**Information given**

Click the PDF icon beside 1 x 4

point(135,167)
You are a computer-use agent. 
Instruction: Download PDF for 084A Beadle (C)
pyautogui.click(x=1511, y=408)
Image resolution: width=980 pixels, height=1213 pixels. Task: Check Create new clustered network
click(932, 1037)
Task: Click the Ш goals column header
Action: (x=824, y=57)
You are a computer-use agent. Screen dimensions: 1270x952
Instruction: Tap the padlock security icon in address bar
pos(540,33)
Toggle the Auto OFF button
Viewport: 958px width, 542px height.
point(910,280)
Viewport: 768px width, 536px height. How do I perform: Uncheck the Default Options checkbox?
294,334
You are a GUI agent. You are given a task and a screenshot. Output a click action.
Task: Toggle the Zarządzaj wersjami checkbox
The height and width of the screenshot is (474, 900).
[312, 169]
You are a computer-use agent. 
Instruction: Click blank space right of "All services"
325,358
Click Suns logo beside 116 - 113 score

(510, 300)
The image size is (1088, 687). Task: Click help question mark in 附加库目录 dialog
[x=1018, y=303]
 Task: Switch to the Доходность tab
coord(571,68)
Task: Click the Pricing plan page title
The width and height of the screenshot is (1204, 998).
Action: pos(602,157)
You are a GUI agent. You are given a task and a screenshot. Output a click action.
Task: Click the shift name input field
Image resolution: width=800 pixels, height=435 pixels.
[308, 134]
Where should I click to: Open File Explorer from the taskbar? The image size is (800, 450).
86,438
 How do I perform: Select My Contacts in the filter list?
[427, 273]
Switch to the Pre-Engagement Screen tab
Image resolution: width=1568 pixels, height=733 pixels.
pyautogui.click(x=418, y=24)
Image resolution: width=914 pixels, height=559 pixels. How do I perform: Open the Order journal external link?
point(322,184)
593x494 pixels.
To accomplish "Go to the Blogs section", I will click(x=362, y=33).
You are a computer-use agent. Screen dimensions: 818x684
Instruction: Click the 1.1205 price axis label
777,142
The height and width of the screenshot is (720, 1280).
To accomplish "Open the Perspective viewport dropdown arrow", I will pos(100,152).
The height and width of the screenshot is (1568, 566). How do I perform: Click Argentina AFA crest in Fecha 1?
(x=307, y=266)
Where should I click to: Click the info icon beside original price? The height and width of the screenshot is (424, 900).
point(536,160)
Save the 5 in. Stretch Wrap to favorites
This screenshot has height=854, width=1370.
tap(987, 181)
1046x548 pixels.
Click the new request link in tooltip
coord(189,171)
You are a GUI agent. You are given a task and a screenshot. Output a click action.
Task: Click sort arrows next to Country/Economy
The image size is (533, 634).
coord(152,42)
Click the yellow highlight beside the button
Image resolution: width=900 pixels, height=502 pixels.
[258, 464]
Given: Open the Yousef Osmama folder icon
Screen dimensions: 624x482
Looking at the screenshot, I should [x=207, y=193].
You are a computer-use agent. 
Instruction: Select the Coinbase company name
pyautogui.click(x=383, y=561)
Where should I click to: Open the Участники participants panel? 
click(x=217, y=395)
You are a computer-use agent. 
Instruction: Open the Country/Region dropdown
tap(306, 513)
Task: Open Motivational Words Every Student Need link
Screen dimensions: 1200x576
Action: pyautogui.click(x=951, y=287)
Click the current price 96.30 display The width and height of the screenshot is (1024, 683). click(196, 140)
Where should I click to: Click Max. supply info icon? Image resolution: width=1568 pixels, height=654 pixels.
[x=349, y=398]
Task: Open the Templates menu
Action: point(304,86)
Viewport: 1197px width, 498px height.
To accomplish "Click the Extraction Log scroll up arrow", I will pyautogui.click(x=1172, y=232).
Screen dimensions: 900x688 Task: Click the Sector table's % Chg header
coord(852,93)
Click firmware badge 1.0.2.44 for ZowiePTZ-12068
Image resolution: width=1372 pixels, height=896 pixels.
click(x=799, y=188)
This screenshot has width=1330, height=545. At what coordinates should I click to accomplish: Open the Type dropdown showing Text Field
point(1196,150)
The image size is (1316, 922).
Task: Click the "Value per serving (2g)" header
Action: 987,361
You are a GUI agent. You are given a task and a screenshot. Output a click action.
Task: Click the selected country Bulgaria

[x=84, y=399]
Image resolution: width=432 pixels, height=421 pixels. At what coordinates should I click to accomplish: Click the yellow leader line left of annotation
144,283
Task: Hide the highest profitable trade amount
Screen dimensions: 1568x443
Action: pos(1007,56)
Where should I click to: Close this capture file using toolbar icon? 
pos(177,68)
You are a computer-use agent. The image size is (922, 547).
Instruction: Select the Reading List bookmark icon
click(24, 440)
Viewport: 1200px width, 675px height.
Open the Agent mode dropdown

**Exercise description**
Every line of the material should come back unchanged.

**Solution**
Click the PDF icon beside 1 x 4

point(135,167)
You are a computer-use agent. 
Instruction: Download PDF for 084A Beadle (C)
pyautogui.click(x=1511, y=408)
Image resolution: width=980 pixels, height=1213 pixels. Task: Check Create new clustered network
click(932, 1037)
Task: Click the Ш goals column header
Action: (x=824, y=57)
You are a computer-use agent. Screen dimensions: 1270x952
Instruction: Tap the padlock security icon in address bar
pos(540,33)
Toggle the Auto OFF button
Viewport: 958px width, 542px height.
point(910,280)
Viewport: 768px width, 536px height. How do I perform: Uncheck the Default Options checkbox?
294,334
You are a GUI agent. You are given a task and a screenshot. Output a click action.
Task: Toggle the Zarządzaj wersjami checkbox
The height and width of the screenshot is (474, 900).
[312, 169]
You are a computer-use agent. 
Instruction: Click blank space right of "All services"
325,358
Click Suns logo beside 116 - 113 score

(510, 300)
The image size is (1088, 687). Task: Click help question mark in 附加库目录 dialog
[x=1018, y=303]
 Task: Switch to the Доходность tab
coord(571,68)
Task: Click the Pricing plan page title
The width and height of the screenshot is (1204, 998).
Action: pos(602,157)
You are a GUI agent. You are given a task and a screenshot. Output a click action.
Task: Click the shift name input field
Image resolution: width=800 pixels, height=435 pixels.
[308, 134]
Where should I click to: Open File Explorer from the taskbar? The image size is (800, 450).
86,438
 How do I perform: Select My Contacts in the filter list?
[427, 273]
Switch to the Pre-Engagement Screen tab
Image resolution: width=1568 pixels, height=733 pixels.
pyautogui.click(x=418, y=24)
Image resolution: width=914 pixels, height=559 pixels. How do I perform: Open the Order journal external link?
point(322,184)
593x494 pixels.
To accomplish "Go to the Blogs section", I will click(x=362, y=33).
You are a computer-use agent. Screen dimensions: 818x684
Instruction: Click the 1.1205 price axis label
777,142
The height and width of the screenshot is (720, 1280).
To accomplish "Open the Perspective viewport dropdown arrow", I will pos(100,152).
The height and width of the screenshot is (1568, 566). How do I perform: Click Argentina AFA crest in Fecha 1?
(x=307, y=266)
Where should I click to: Click the info icon beside original price? The height and width of the screenshot is (424, 900).
point(536,160)
Save the 5 in. Stretch Wrap to favorites
This screenshot has height=854, width=1370.
tap(987, 181)
1046x548 pixels.
Click the new request link in tooltip
coord(189,171)
You are a GUI agent. You are given a task and a screenshot. Output a click action.
Task: Click sort arrows next to Country/Economy
The image size is (533, 634).
coord(152,42)
Click the yellow highlight beside the button
Image resolution: width=900 pixels, height=502 pixels.
[258, 464]
Given: Open the Yousef Osmama folder icon
Screen dimensions: 624x482
Looking at the screenshot, I should [x=207, y=193].
You are a computer-use agent. 
Instruction: Select the Coinbase company name
pyautogui.click(x=383, y=561)
Where should I click to: Open the Участники participants panel? 
click(x=217, y=395)
You are a computer-use agent. 
Instruction: Open the Country/Region dropdown
tap(306, 513)
Task: Open Motivational Words Every Student Need link
Screen dimensions: 1200x576
Action: pyautogui.click(x=951, y=287)
Click the current price 96.30 display The width and height of the screenshot is (1024, 683). click(196, 140)
Where should I click to: Click Max. supply info icon? Image resolution: width=1568 pixels, height=654 pixels.
[x=349, y=398]
Task: Open the Templates menu
Action: point(304,86)
Viewport: 1197px width, 498px height.
To accomplish "Click the Extraction Log scroll up arrow", I will pyautogui.click(x=1172, y=232).
Screen dimensions: 900x688 Task: Click the Sector table's % Chg header
coord(852,93)
Click firmware badge 1.0.2.44 for ZowiePTZ-12068
Image resolution: width=1372 pixels, height=896 pixels.
click(x=799, y=188)
This screenshot has width=1330, height=545. At what coordinates should I click to accomplish: Open the Type dropdown showing Text Field
point(1196,150)
The image size is (1316, 922).
Task: Click the "Value per serving (2g)" header
Action: 987,361
You are a GUI agent. You are given a task and a screenshot. Output a click action.
Task: Click the selected country Bulgaria

[x=84, y=399]
Image resolution: width=432 pixels, height=421 pixels. At what coordinates should I click to accomplish: Click the yellow leader line left of annotation
144,283
Task: Hide the highest profitable trade amount
Screen dimensions: 1568x443
Action: pos(1007,56)
Where should I click to: Close this capture file using toolbar icon? 
pos(177,68)
You are a computer-use agent. The image size is (922, 547).
Instruction: Select the Reading List bookmark icon
click(24, 440)
Viewport: 1200px width, 675px height.
Open the Agent mode dropdown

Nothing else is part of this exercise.